What to work on —
1. Write out the part of the passage on view attributes from "3.3.1.1document and window" to "of the transform.".
2. According to the passage on view attributes, what is the only native attribute in the chars view?
3. Write what comes next in the passage on view attributes, starting after its final sentence.

Attributes that belong to a view and are used to store some information in the tree of that view only (as opposed to aspects that are passed between views) are called native attributes of the view. Native attributes use the namespace of the view. In the chars view, the only native attribute is unicode that stores the Unicode number of the character.

3.3.1.1document and window positions

The doc attributes in the chars view are added automatically, by counting the preceding siblings in the tree and the newline characters among those siblings. This aspect is not user settable; that is, if you write a transform working in the chars view (or a deconstructor which traverses from some other view to chars) which sets some arbitrary values of these attributes, these values will be ignored and re-set by TE upon completion of the transform.

In other views, the doc attributes of an element always apply to the first character of the element’s character data. In those higher level views, doc values are user-settable, although this can only be done if the view’s deconstructor knows how to meaningfully interpret these values.

Supplied data —
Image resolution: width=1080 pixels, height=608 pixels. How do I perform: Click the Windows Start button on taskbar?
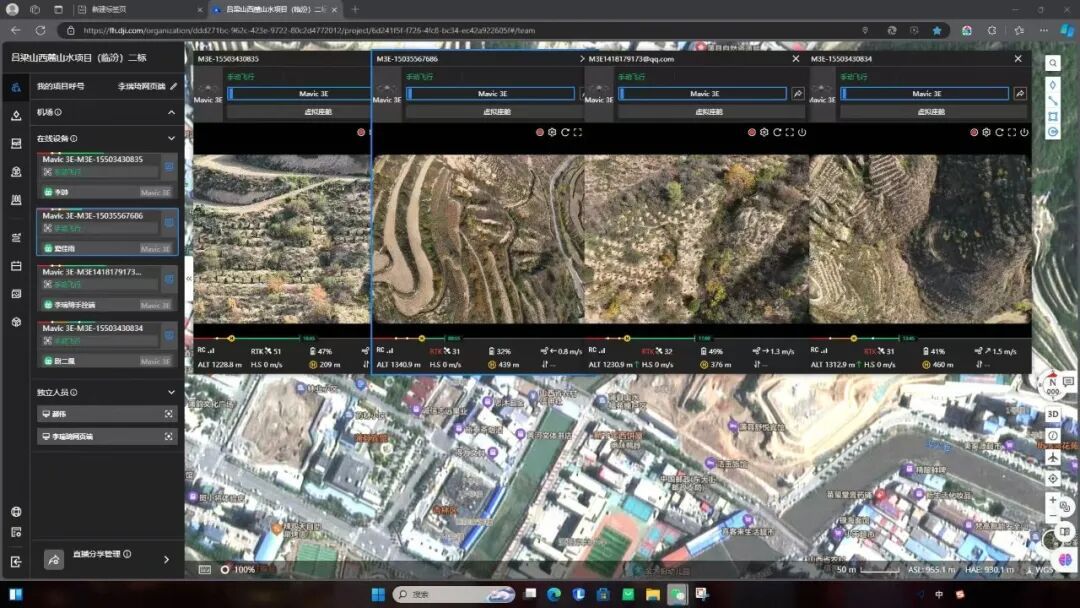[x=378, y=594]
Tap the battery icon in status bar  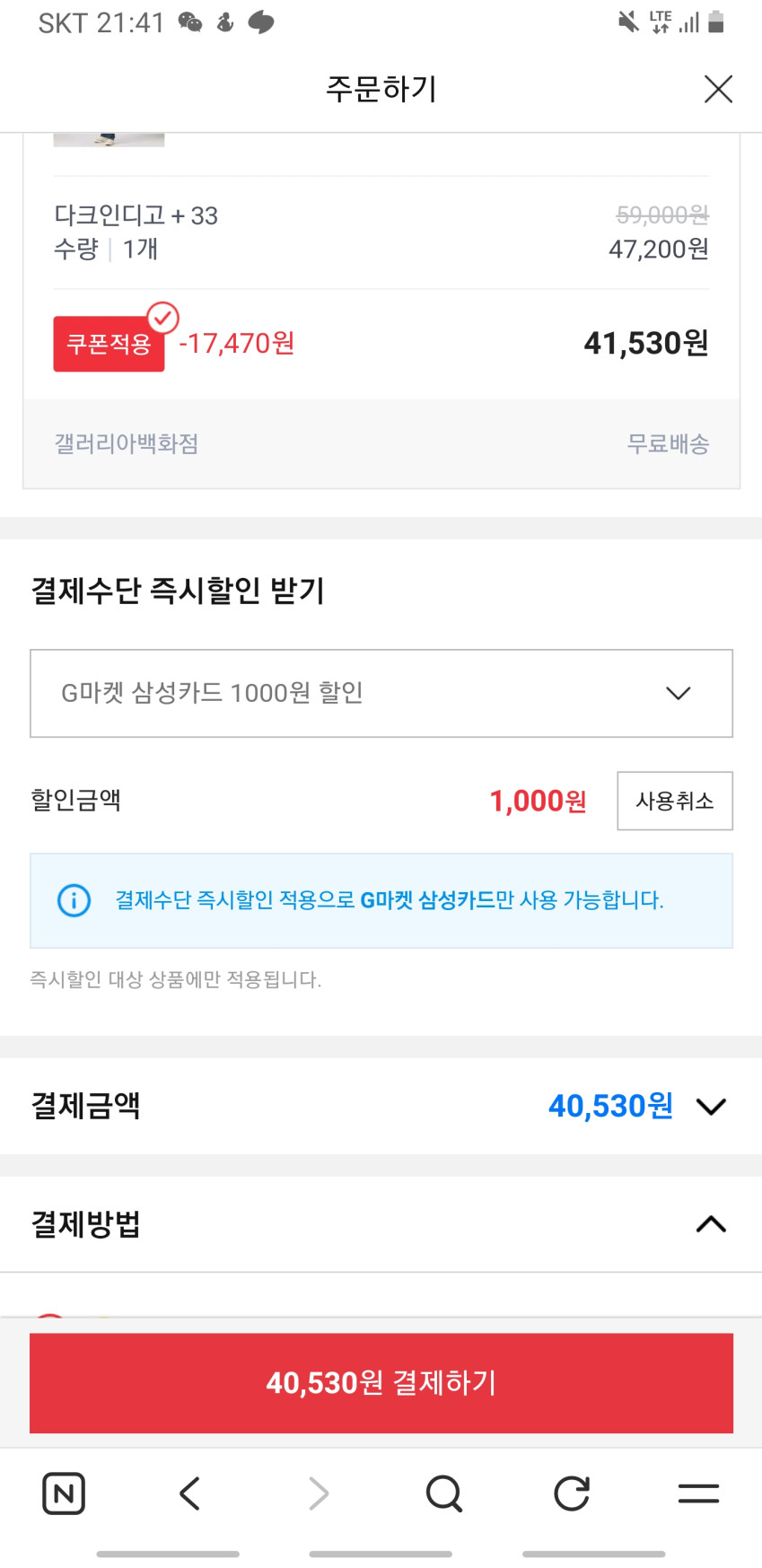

Answers to the exercises —
1.
3.3.1.1document and window positions

The doc attributes in the chars view are added automatically, by counting the preceding siblings in the tree and the newline characters among those siblings. This aspect is not user settable; that is, if you write a transform working in the chars view (or a deconstructor which traverses from some other view to chars) which sets some arbitrary values of these attributes, these values will be ignored and re-set by TE upon completion of the transform.

2. The only native attribute in the chars view is unicode, which stores the Unicode number of the character.

3.
The win aspect reflects the position of the character in the editing window. It is settable by a transform, but setting an attribute from this aspect may have side effects. For example, if you set win:line="1" and win:col="1" in a transform, this will cause the document to scroll so that the corresponding character is in the top left corner of the window. However, this will also change the win aspect of other characters whose visible positions are affected by the scroll. If a character is not visible, its win attributes are set to 0.

Similarly, in views other than chars, the win attributes can be used to control window scrolling with respect to higher-level structures rather than characters.

The char element in the above example represents a character “A” in line 5, column 6 of the document, which comes 12th from the document start, and is displayed in the window line 2 but not in a visible column (i.e. is horizontally scrolled so as to not be visible).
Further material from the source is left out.